[DATA FOR THE TASK]
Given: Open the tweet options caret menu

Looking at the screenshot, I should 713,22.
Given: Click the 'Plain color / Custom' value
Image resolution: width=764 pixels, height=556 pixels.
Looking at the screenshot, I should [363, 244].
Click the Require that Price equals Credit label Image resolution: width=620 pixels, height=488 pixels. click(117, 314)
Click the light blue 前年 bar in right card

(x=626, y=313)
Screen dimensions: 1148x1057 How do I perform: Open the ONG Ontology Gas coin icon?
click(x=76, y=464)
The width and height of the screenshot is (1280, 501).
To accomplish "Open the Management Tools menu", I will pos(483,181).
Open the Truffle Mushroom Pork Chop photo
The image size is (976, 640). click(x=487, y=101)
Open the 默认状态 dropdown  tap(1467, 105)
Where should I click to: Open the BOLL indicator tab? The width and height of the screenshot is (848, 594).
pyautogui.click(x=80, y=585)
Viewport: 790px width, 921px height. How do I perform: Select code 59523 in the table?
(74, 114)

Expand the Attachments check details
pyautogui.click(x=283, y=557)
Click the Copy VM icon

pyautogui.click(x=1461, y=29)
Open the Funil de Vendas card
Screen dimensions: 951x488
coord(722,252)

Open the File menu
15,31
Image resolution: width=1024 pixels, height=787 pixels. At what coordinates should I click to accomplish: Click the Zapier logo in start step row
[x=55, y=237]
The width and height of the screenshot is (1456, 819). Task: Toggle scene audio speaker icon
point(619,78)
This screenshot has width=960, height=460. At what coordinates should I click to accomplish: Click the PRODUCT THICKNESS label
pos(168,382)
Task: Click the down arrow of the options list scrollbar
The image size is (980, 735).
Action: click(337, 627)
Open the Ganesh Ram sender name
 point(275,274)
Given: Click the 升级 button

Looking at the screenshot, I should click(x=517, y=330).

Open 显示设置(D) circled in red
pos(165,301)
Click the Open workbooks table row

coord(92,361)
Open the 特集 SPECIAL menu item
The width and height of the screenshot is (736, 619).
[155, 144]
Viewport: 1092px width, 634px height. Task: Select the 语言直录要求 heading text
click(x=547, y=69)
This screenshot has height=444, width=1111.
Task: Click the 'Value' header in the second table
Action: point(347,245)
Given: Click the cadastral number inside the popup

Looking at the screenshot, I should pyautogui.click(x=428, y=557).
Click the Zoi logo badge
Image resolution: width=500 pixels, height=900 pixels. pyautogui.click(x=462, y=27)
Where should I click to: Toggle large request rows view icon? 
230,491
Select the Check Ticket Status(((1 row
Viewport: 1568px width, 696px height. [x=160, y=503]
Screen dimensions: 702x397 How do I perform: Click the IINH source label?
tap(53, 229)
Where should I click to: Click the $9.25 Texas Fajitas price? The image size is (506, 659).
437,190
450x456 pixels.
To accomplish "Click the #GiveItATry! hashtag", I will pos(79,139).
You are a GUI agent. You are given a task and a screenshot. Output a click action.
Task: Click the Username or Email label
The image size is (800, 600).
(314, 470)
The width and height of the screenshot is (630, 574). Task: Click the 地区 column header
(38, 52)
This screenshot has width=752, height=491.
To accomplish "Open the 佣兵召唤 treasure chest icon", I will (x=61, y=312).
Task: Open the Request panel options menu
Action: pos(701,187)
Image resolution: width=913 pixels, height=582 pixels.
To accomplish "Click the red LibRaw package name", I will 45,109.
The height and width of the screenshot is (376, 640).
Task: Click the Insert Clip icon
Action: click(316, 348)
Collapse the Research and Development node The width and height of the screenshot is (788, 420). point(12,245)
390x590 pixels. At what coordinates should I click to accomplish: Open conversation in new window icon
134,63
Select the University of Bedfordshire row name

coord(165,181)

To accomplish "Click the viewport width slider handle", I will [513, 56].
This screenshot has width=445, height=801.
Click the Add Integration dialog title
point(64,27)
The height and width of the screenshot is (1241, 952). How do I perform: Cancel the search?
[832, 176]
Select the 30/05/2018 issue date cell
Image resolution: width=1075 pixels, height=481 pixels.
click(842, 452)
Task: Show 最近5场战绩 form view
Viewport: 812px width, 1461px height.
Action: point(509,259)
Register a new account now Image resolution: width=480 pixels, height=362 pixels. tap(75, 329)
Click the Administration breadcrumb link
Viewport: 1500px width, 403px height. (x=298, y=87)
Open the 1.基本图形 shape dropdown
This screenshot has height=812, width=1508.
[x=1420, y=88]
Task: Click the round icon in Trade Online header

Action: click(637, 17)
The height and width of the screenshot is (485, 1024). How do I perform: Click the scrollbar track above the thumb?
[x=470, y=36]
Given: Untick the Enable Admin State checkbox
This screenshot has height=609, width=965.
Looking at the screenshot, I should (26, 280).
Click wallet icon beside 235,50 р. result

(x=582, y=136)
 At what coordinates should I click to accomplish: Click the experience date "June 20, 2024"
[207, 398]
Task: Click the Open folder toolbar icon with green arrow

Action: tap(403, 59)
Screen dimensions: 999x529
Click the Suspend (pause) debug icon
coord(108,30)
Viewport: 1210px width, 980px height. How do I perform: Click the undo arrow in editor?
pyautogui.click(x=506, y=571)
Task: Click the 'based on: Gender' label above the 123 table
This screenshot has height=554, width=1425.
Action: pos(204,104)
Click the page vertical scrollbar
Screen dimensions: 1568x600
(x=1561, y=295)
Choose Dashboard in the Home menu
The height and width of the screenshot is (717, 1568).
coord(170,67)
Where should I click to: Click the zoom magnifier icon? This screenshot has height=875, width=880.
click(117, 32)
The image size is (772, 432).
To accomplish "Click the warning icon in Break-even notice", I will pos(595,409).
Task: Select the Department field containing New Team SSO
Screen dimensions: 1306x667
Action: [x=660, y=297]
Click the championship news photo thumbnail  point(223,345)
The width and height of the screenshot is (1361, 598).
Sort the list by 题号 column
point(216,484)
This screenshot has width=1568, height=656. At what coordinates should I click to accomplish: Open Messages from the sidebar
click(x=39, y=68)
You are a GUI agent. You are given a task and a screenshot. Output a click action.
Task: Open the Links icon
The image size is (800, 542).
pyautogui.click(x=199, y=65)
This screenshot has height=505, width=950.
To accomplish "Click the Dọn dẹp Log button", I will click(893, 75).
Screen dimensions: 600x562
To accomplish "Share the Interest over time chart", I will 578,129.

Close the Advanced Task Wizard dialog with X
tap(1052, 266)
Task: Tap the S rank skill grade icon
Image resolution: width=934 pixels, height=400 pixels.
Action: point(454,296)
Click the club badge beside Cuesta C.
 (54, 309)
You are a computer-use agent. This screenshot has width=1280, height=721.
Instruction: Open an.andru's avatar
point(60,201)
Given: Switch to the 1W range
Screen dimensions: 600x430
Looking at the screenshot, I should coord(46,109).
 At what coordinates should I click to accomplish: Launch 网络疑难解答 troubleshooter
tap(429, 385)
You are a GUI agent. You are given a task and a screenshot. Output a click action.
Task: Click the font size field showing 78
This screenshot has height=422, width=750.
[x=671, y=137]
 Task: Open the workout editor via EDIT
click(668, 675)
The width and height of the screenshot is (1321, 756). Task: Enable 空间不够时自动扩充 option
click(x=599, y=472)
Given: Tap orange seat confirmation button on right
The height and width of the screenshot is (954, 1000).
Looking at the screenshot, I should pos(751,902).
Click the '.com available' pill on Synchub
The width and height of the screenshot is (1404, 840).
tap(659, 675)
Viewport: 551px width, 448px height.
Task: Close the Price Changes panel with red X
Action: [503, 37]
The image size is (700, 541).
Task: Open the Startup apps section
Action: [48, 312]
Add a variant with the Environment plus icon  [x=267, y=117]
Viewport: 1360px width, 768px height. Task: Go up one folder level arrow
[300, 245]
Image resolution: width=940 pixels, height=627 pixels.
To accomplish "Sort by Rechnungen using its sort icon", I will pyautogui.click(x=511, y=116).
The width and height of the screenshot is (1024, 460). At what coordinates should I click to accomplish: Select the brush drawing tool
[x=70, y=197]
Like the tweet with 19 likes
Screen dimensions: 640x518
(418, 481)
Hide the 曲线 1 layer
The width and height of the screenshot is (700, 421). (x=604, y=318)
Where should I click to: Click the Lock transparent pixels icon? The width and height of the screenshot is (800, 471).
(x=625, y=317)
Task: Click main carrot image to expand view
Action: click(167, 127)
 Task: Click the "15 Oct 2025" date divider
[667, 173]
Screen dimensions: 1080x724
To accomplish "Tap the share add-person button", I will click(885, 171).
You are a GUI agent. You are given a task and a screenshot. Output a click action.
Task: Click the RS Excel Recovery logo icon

[DIRECTIONS FOR THIS TASK]
Search the entries above for the word "field", and copy every line where it occurs.

[RESULT OF THE TASK]
Task: Select the Department field containing New Team SSO
Task: Click the font size field showing 78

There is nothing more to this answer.